→ Work order:
All the data should be transcribed exactly, with every line kept.

"""

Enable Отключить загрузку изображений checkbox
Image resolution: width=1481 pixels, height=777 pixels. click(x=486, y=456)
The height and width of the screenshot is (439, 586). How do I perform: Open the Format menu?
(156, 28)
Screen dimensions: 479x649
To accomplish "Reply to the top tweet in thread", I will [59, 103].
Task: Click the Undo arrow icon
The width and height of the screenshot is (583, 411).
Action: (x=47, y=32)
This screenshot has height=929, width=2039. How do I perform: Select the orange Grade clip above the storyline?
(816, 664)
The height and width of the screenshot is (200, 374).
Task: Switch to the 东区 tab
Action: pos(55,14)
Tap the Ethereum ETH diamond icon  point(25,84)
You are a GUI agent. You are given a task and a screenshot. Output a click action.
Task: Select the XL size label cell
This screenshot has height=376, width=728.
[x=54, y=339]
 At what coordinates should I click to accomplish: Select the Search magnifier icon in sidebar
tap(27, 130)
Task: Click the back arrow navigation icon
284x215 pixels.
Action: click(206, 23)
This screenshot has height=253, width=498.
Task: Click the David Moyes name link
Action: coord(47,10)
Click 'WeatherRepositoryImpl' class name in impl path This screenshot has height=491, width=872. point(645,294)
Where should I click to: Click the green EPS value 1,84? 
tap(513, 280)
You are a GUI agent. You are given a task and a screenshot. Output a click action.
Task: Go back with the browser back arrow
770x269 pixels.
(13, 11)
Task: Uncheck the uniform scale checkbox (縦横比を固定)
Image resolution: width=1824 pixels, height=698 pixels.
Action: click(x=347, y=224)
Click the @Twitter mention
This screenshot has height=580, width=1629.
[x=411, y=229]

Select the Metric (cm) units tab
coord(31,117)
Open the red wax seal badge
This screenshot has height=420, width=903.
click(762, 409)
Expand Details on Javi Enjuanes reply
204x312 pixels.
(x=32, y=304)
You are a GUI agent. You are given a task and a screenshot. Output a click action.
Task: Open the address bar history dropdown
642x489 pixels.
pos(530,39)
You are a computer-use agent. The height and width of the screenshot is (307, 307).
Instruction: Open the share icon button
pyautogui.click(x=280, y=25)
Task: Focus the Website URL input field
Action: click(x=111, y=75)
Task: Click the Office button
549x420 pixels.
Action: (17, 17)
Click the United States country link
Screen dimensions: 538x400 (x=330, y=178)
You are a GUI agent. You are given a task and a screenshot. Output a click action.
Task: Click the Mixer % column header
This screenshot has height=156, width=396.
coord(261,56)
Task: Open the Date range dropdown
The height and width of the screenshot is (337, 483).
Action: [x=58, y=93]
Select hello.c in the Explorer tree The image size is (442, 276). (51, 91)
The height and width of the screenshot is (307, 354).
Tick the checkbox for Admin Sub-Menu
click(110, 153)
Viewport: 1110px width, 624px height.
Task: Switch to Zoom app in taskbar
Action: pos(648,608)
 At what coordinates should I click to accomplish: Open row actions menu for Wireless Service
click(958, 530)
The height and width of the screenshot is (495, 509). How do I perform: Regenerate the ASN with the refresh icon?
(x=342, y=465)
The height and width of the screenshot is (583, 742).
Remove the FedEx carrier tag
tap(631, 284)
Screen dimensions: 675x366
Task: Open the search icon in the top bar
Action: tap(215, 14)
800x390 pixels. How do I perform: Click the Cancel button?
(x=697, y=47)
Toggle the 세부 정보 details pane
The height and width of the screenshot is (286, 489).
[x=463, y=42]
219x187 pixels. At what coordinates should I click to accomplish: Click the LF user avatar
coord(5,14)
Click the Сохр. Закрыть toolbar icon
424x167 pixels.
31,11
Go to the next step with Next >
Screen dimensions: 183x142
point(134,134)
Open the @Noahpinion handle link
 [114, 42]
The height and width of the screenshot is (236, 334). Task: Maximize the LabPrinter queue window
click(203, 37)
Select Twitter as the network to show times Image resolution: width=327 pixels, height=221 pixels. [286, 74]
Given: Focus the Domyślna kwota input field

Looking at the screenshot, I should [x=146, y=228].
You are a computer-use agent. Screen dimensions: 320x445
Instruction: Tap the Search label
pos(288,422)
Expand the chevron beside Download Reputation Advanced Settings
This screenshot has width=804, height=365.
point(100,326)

"""

→ Completed task:
Enable Отключить загрузку изображений checkbox
Image resolution: width=1481 pixels, height=777 pixels. click(x=486, y=456)
The height and width of the screenshot is (439, 586). How do I perform: Open the Format menu?
(156, 28)
Screen dimensions: 479x649
To accomplish "Reply to the top tweet in thread", I will [59, 103].
Task: Click the Undo arrow icon
The width and height of the screenshot is (583, 411).
Action: (x=47, y=32)
This screenshot has height=929, width=2039. How do I perform: Select the orange Grade clip above the storyline?
(816, 664)
The height and width of the screenshot is (200, 374).
Task: Switch to the 东区 tab
Action: pos(55,14)
Tap the Ethereum ETH diamond icon  point(25,84)
You are a GUI agent. You are given a task and a screenshot. Output a click action.
Task: Select the XL size label cell
This screenshot has height=376, width=728.
[x=54, y=339]
 At what coordinates should I click to accomplish: Select the Search magnifier icon in sidebar
tap(27, 130)
Task: Click the back arrow navigation icon
284x215 pixels.
Action: click(206, 23)
This screenshot has height=253, width=498.
Task: Click the David Moyes name link
Action: coord(47,10)
Click 'WeatherRepositoryImpl' class name in impl path This screenshot has height=491, width=872. point(645,294)
Where should I click to: Click the green EPS value 1,84? 
tap(513, 280)
You are a GUI agent. You are given a task and a screenshot. Output a click action.
Task: Go back with the browser back arrow
770x269 pixels.
(13, 11)
Task: Uncheck the uniform scale checkbox (縦横比を固定)
Image resolution: width=1824 pixels, height=698 pixels.
Action: click(x=347, y=224)
Click the @Twitter mention
This screenshot has height=580, width=1629.
[x=411, y=229]

Select the Metric (cm) units tab
coord(31,117)
Open the red wax seal badge
This screenshot has height=420, width=903.
click(762, 409)
Expand Details on Javi Enjuanes reply
204x312 pixels.
(x=32, y=304)
You are a GUI agent. You are given a task and a screenshot. Output a click action.
Task: Open the address bar history dropdown
642x489 pixels.
pos(530,39)
You are a computer-use agent. The height and width of the screenshot is (307, 307).
Instruction: Open the share icon button
pyautogui.click(x=280, y=25)
Task: Focus the Website URL input field
Action: click(x=111, y=75)
Task: Click the Office button
549x420 pixels.
Action: (17, 17)
Click the United States country link
Screen dimensions: 538x400 (x=330, y=178)
You are a GUI agent. You are given a task and a screenshot. Output a click action.
Task: Click the Mixer % column header
This screenshot has height=156, width=396.
coord(261,56)
Task: Open the Date range dropdown
The height and width of the screenshot is (337, 483).
Action: [x=58, y=93]
Select hello.c in the Explorer tree The image size is (442, 276). (51, 91)
The height and width of the screenshot is (307, 354).
Tick the checkbox for Admin Sub-Menu
click(110, 153)
Viewport: 1110px width, 624px height.
Task: Switch to Zoom app in taskbar
Action: pos(648,608)
 At what coordinates should I click to accomplish: Open row actions menu for Wireless Service
click(958, 530)
The height and width of the screenshot is (495, 509). How do I perform: Regenerate the ASN with the refresh icon?
(x=342, y=465)
The height and width of the screenshot is (583, 742).
Remove the FedEx carrier tag
tap(631, 284)
Screen dimensions: 675x366
Task: Open the search icon in the top bar
Action: tap(215, 14)
800x390 pixels. How do I perform: Click the Cancel button?
(x=697, y=47)
Toggle the 세부 정보 details pane
The height and width of the screenshot is (286, 489).
[x=463, y=42]
219x187 pixels. At what coordinates should I click to accomplish: Click the LF user avatar
coord(5,14)
Click the Сохр. Закрыть toolbar icon
424x167 pixels.
31,11
Go to the next step with Next >
Screen dimensions: 183x142
point(134,134)
Open the @Noahpinion handle link
 [114, 42]
The height and width of the screenshot is (236, 334). Task: Maximize the LabPrinter queue window
click(203, 37)
Select Twitter as the network to show times Image resolution: width=327 pixels, height=221 pixels. [286, 74]
Given: Focus the Domyślna kwota input field

Looking at the screenshot, I should [x=146, y=228].
You are a computer-use agent. Screen dimensions: 320x445
Instruction: Tap the Search label
pos(288,422)
Expand the chevron beside Download Reputation Advanced Settings
This screenshot has width=804, height=365.
point(100,326)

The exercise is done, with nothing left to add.